*** Passage shown ***

Monday, March 20, 2017


Much like Gertrude Stein’s painter, web designers have hopes for their framed web designs but are very often disappointed. This is because framed websites do not fit the conceptual model of the web where every page corresponds to a single URL. Consequently designers must use a variety of tricks to overcome the disadvantages and if you miss a trick there can be unpleasant results.

Designers’ intent on using frames may use the NOFRAMES element which can be used to provide alternative content. However not the useless alternative content provided by so many designers such as “This site requires the use of frames” or “Your browser does not support Frames” which is a great way to prevent your website being found on a search engine. The correct use of NOFRAMES is described in the W3C document Frames in HTML documents.

Apart from having to provide alternative content the other major problem is what happens if a search engine query matches an individual frame on a page? The search engine simply returns the URL for that frame and if a user clicks the link then the page will not be displayed in a frame because there will be no frame set corresponding to that URL. Designers get round this by detecting when a content page is trying to display outside its frameset and redirecting to either the home page or to a framed page that loads the orphan into an alternative frameset. If you really want to know how to do this you can read a description of the technique using JavaScript in Give orphan pages a home.

*** Items ***

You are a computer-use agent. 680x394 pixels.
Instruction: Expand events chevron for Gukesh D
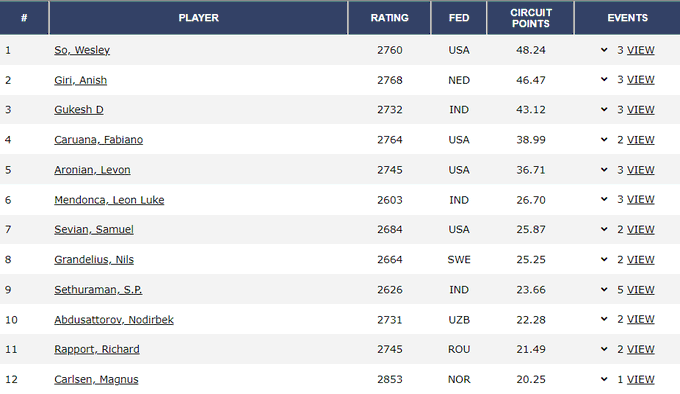[604, 110]
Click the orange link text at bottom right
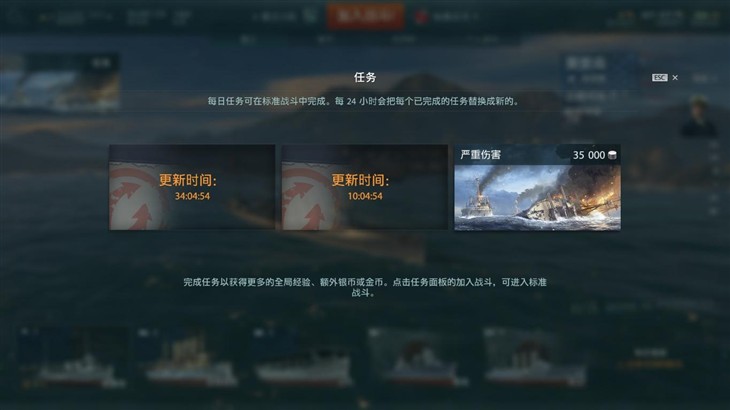Viewport: 730px width, 410px height. click(650, 364)
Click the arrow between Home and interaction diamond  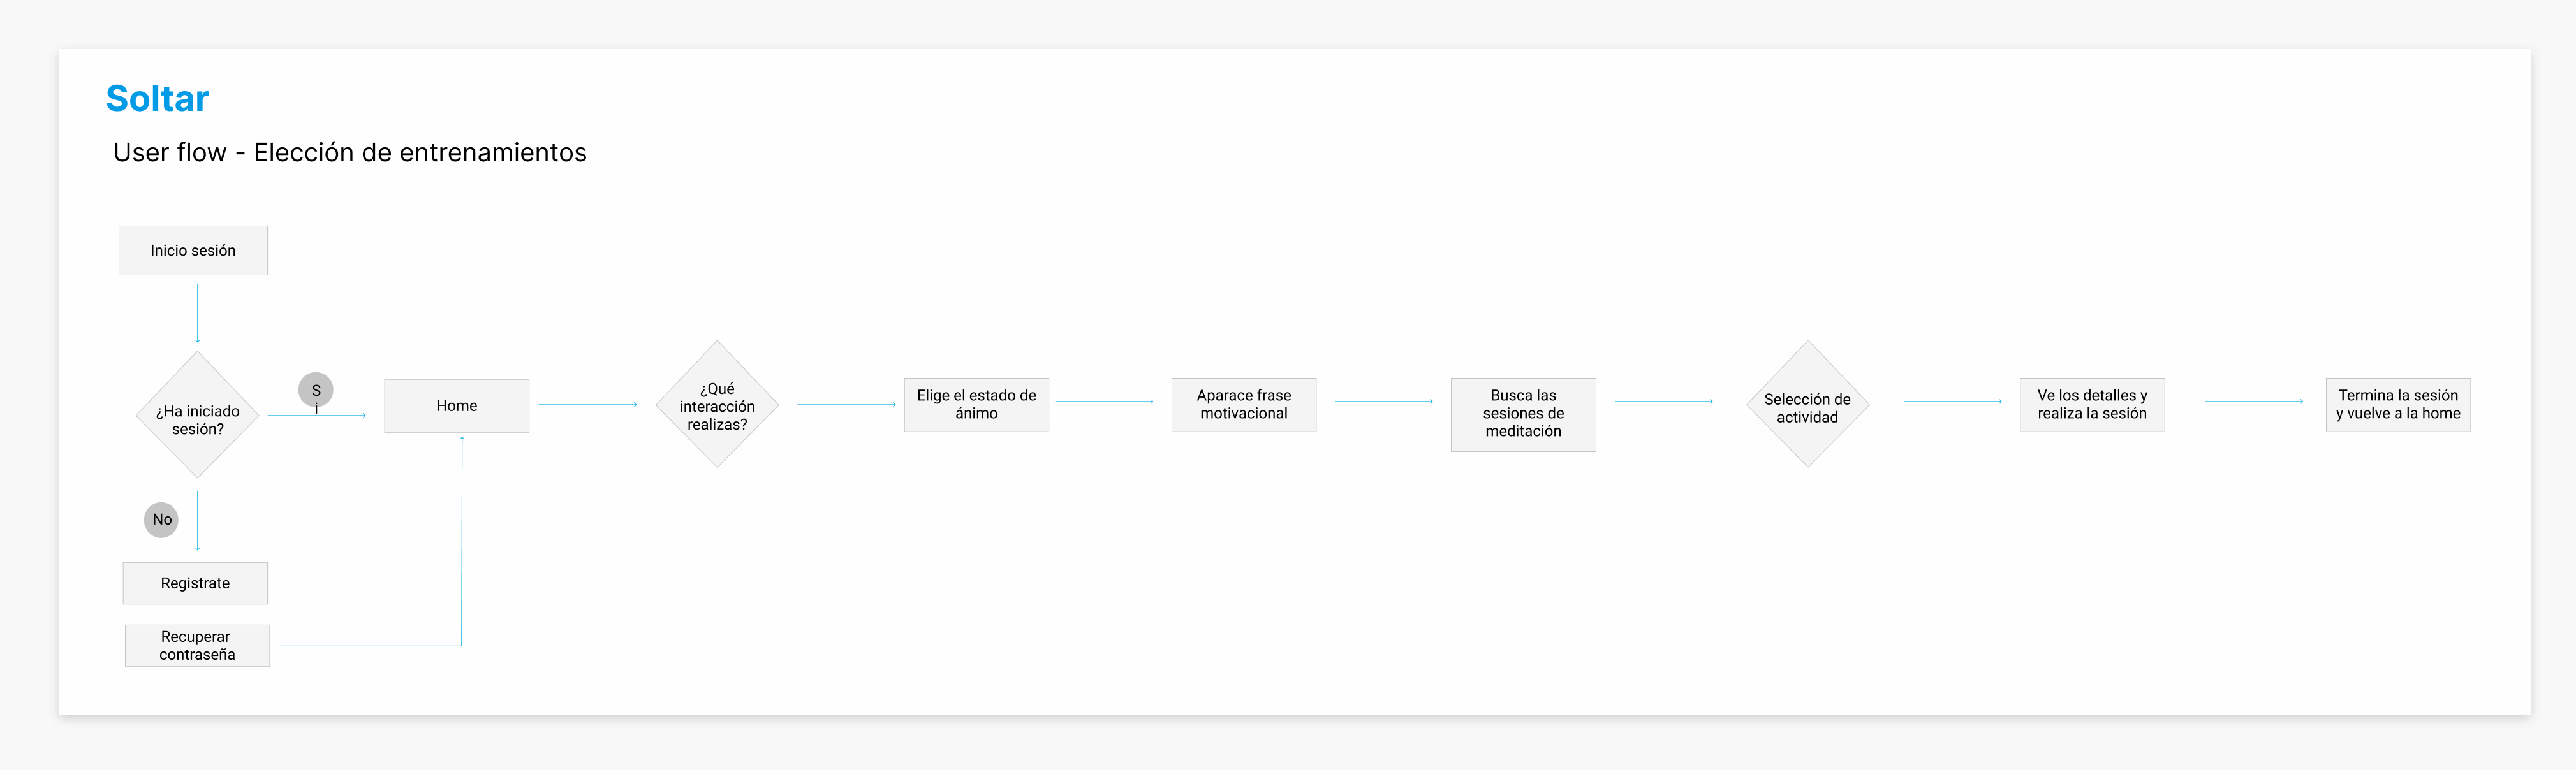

***

◆ **Problems to work on**
1. In the passage on framed websites, list each distinct term that is written entirely in capital letters.
2. Copy the records starting at the line that contains "Click the orange link text at bottom right" and ending at the end of the records, with both ends included. Leave the pictures out.
The passage on framed websites and the records are separate material with no tie between them.

◆ **Results in order**
1. URL, NOFRAMES, W3C, HTML

2.
Click the orange link text at bottom right
Viewport: 730px width, 410px height. click(650, 364)
Click the arrow between Home and interaction diamond  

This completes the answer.